13/07/2005 tarihli Resmi Gazete’de yayımlanarak yürürlüğe giren 5393 sayılı Belediye Kanunu’nun 15. maddesinde, belediye mallarına karşı suç işleyenlerin Devlet malına karşı suç işlemiş sayılacağı, 2886 sayılı Devlet İhale Kanunu’nun 75. maddesi hükümlerinin belediye taşınmazları hakkında da uygulanacağı hükme bağlanmıştır. Bu hüküm uyarınca belediyelerin 2886 sayılı Yasanın 75. maddesine istinaden ecrimisil isteyebilmesi için fuzulen işgal edilen yerin belediye taşınmazı olarak kabul edilen yerlerden olması veya belediyenin hüküm ve tasarrufuna bırakılmış olması gerekmektedir.

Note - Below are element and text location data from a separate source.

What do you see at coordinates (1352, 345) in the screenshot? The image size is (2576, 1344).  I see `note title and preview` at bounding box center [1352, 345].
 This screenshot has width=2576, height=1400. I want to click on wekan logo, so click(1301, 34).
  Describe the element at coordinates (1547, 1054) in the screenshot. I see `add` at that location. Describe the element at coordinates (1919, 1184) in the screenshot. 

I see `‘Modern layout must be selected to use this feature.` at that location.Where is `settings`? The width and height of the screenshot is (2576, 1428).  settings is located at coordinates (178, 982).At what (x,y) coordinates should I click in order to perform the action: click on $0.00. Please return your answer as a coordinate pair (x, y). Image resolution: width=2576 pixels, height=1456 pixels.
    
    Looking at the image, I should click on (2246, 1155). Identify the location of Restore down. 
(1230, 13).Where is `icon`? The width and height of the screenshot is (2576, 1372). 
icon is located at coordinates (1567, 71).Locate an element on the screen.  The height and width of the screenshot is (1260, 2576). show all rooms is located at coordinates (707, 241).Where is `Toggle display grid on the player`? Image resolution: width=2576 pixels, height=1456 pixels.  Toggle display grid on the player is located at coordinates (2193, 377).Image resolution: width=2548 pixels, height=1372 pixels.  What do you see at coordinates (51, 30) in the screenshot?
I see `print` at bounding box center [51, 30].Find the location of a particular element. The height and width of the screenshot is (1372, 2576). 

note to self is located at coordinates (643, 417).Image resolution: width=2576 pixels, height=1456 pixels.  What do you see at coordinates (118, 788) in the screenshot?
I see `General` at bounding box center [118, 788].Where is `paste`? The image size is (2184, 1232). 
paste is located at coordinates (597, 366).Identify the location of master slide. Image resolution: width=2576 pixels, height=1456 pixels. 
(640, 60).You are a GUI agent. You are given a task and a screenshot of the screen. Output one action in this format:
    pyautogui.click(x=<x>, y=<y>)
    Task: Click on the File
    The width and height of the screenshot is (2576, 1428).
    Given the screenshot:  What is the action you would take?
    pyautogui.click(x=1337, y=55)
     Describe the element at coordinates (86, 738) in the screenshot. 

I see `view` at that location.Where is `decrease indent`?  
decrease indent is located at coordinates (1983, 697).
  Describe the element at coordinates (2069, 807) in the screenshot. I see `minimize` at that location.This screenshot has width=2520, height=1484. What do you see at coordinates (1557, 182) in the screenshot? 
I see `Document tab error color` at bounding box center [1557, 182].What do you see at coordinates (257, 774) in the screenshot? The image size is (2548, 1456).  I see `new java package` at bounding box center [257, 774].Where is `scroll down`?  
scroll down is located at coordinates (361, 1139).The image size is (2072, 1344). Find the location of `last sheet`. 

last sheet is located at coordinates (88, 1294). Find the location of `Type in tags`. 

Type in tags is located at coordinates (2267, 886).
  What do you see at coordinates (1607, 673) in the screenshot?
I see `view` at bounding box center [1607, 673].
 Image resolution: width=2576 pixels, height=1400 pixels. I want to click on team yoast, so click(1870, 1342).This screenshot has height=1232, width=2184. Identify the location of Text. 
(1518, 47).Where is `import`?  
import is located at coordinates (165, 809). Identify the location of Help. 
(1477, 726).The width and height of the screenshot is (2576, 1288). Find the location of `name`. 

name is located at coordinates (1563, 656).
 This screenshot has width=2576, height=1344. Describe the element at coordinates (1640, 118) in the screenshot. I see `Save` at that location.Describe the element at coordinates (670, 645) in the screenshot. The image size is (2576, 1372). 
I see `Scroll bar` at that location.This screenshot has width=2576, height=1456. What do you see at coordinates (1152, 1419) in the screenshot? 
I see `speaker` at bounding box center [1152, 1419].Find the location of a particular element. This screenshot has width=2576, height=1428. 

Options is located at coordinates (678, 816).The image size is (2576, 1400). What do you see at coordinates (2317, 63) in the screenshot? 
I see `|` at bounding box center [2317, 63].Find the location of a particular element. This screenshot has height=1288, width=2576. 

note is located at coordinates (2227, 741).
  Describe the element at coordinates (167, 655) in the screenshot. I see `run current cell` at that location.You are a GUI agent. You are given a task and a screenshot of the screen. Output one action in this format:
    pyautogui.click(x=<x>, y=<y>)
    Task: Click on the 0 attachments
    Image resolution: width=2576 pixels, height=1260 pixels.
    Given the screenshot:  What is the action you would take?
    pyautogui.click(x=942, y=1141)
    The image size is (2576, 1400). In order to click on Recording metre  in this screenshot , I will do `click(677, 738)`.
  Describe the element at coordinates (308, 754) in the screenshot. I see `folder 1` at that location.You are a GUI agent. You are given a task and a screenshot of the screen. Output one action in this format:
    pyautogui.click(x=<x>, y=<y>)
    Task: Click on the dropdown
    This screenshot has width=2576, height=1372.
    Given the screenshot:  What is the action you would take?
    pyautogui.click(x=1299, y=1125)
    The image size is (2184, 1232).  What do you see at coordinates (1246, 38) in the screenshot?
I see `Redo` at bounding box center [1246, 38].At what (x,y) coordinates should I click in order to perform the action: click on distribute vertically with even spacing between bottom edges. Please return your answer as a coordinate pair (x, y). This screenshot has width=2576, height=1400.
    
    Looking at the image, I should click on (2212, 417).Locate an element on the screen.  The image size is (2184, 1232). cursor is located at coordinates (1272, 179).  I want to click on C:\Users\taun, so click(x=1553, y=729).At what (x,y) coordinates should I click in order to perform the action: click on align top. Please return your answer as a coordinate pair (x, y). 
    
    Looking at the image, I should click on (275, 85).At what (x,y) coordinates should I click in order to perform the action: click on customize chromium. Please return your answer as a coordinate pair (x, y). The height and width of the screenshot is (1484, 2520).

Aynı zamanda özel mülkiyete konu olan alanlarda imar uygulaması sonucu oluşan kadastral boşluk şeklindeki veya kapanan yol şeklindeki taşınmazların da belediyenin kullanımında ve tasarrufuna bırakılan yerlerde olduğu ve buraların fuzulen işgali halinde ecrimisil isteme yetkisinin belediyelere ait bulunduğu görülmektedir.

Diğer taraftan, 3194 sayılı İmar Kanunu’nun 11. maddesinde, “İmar planlarında; meydan, yol, park, yeşil saha, otopark, toplu taşıma istasyonu ve terminal gibi umumi hizmete ayrılmış yerlere rastlayan Vakıflar Genel Müdürlüğü’ne ait gayrimenkuller ile askeri yasak bölgeler, güvenlik bölgeleri ile ülke güvenliği ile doğrudan doğruya ilgili Türk Silahlı Kuvvetlerine ait harekat ve savunma amaçlı yerler hariç Hazine ve özel idareye ait arazi ve arsalar belediye veya valiliğin teklifi, Maliye ve Gümrük Bakanlığının onayı ile belediye ve mücavir alan sınırları içinde belediyeye, belediye ve mücavir alan hudutları dışında özel idareye bedelsiz terk edilir ve tapu kaydı terkin edilir.” hükmüne yer verilmiş bulunmaktadır.

3194 sayılı İmar Kanunu’nun 11. maddesindeki hükümden, belediyelerin bedelsiz terk suretiyle edindikleri arazi ve arsaları, ancak planda gösterilen kamu hizmetinin yerine getirilmesi amacıyla kullanabilecekleri, satış işlemine konu edilemeyecekleri, bu durumun tapu kütüğünün beyanlar hanesine “şerh” konulmak suretiyle herkes için hüküm ifade eder hale geleceği anlaşılmakta olup; açıklanan düzenlemeler nedeniyle, bu tür yerlerin tasarruf yetkisinin belediyelere ait olduğu sonucuna varılmaktadır.

Davalı idare temyiz dilekçesinde; davaya konu taşınmazın 10/04/1986 tarih ve 778 sayılı encümen kararı ile mülk sahiplerince tapuda bedelsiz olarak yola terk edildiği, 14/03/2013 tarihinde imar düzenlemesine alındığı, özel mülkiyete konu olan taşınmazların imar uygulaması ile parsellere bölünmesi sonucunda oluştuğu ileri sürülmektedir.

İdare Mahkemesi kararında ve mahallinde yapılan keşif ve bilirkişi incelemesi sonucu düzenlenen bilirkişi raporunda; işgale konu taşınmazın, davacıların mülkiyetindeki 3114 ada, 1 parsel numaralı taşınmaz ile 3299 ada, 26 parsel numaralı taşınmaz arasında kalan kamuya terkli alan olduğu belirtilmektedir.

İdare Mahkemesince, Kartal Belediye Encümeni’nin 10/04/1986 tarih ve 778 sayılı kararı uyarınca davaya konu alana ilişkin olarak yapılan işlemler ile bu karar uyarınca davaya konu alana ilişkin olarak tapu idareleriyle yapılan yazışmalar ve kayıtlar ile 14/03/2013 tarihinde İmar Kanunu uyarınca yapılan uygulamanın öncesi ve sonrası, planlardaki kullanım amacının ne olduğu ve dava konusu taşınmazın hukuki durumu net bir şekilde belirlendikten sonra ortaya çıkacak sonuca göre bir karar verilmesi gerekmektedir.

Bu durumda, yukarıdaki hususlar araştırılmadan ve eksik incelemeye dayalı olarak, davalı idarenin ecrimisil isteme yetkisinin olmadığı ve dava konusu işlemde yetki yönünden hukuka uyarlık bulunmadığı gerekçesiyle, dava konusu işlemin iptali yönünde verilen İdare Mahkemesi kararının bozulması gerekmektedir.